## BLOCO DE TEXTO:
Mesmo imerso nesse colóide viscoso (do qual a publicação infracitada certamente faz parte), não perdi a capacidade de me chocar, ainda bem. A Revista Superinteressante de dezembro trás na capa uma matéria que promete tumultuar as caixas de correio da redação para janeiro. "Sexo na Igreja", berra em letras garrafais, subentendendo que o delicado assunto pedofilia virá a tona. E dessa vez pegaram pesado. Fiquei perplexo com os casos de abusos de menores apurados pela reportagem dentro da igreja católica, alguns inéditos (pelo menos pra mim) e de uma frieza que me deixou até zonzo de repugnância.
É claro que tais crimes infelizmente não são novidade, mas o que leva homens religiosos (como se isso significasse algo...) a integrar a classe mais pérfida e digna de extermínio sumário que habita esse planeta? Algumas respostas empíricas, algumas tão bitoladas quanto estúpidas, no fórum da revista.
Vou transcrever com todos os grifos originais da matéria o primeiro parágrafo, que corresponde ao diário do padre Tarcísio Tadeu Sprícigo, condenado a 15 anos de prisão por abusos sexuais contra crianças.

## TRECHO DOS DADOS:
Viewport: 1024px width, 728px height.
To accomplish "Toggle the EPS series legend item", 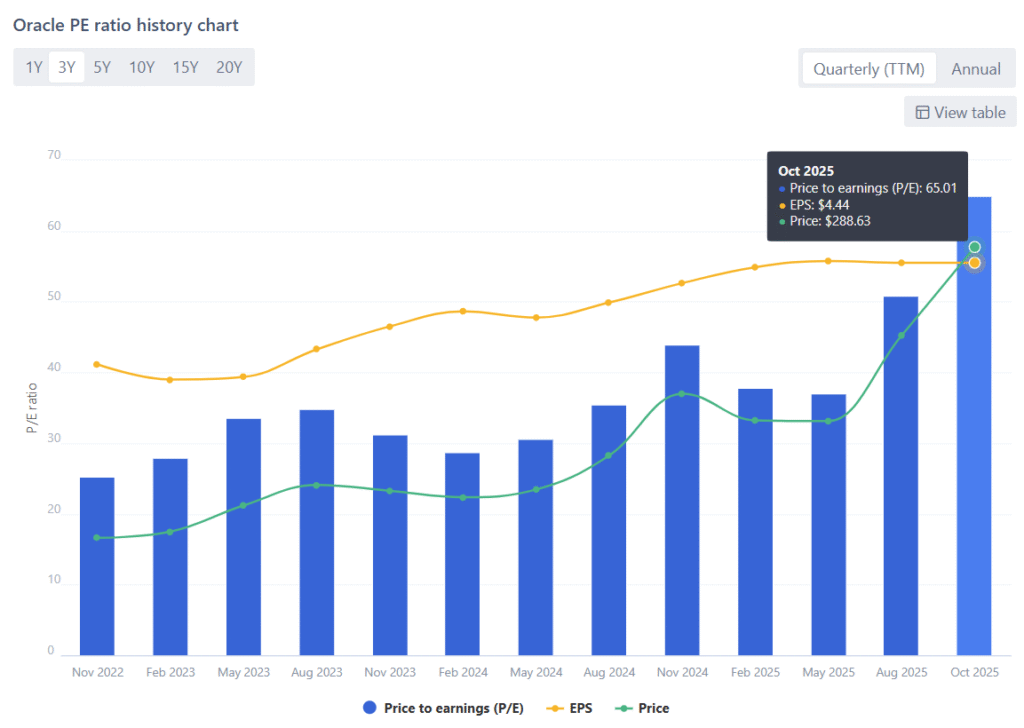I will (x=569, y=708).
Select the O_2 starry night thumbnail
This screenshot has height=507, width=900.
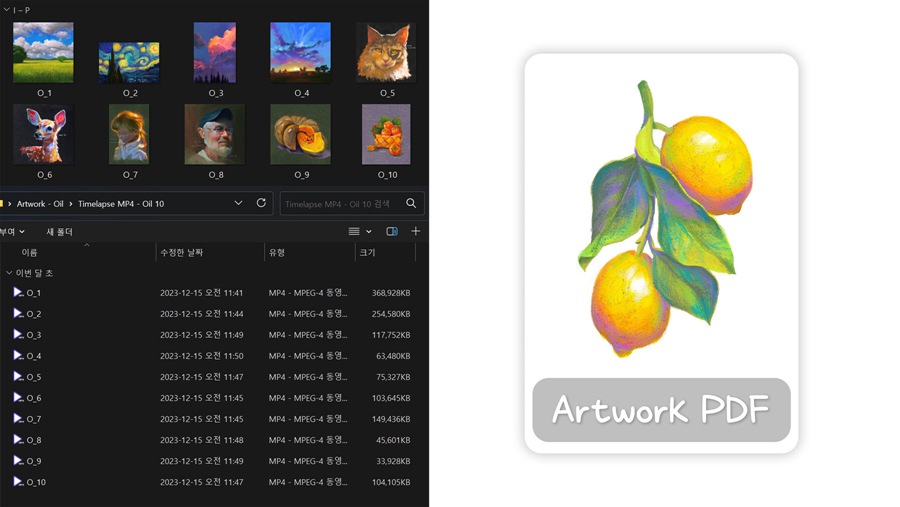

## INSTRUÇÕES DA TAREFA:
Reproduza na íntegra o texto sobre a matéria "Sexo na Igreja", sem alterar nenhuma palavra nem sinal de pontuação.

## RESPOSTA DA TAREFA:
Mesmo imerso nesse colóide viscoso (do qual a publicação infracitada certamente faz parte), não perdi a capacidade de me chocar, ainda bem. A Revista Superinteressante de dezembro trás na capa uma matéria que promete tumultuar as caixas de correio da redação para janeiro. "Sexo na Igreja", berra em letras garrafais, subentendendo que o delicado assunto pedofilia virá a tona. E dessa vez pegaram pesado. Fiquei perplexo com os casos de abusos de menores apurados pela reportagem dentro da igreja católica, alguns inéditos (pelo menos pra mim) e de uma frieza que me deixou até zonzo de repugnância.
É claro que tais crimes infelizmente não são novidade, mas o que leva homens religiosos (como se isso significasse algo...) a integrar a classe mais pérfida e digna de extermínio sumário que habita esse planeta? Algumas respostas empíricas, algumas tão bitoladas quanto estúpidas, no fórum da revista.
Vou transcrever com todos os grifos originais da matéria o primeiro parágrafo, que corresponde ao diário do padre Tarcísio Tadeu Sprícigo, condenado a 15 anos de prisão por abusos sexuais contra crianças.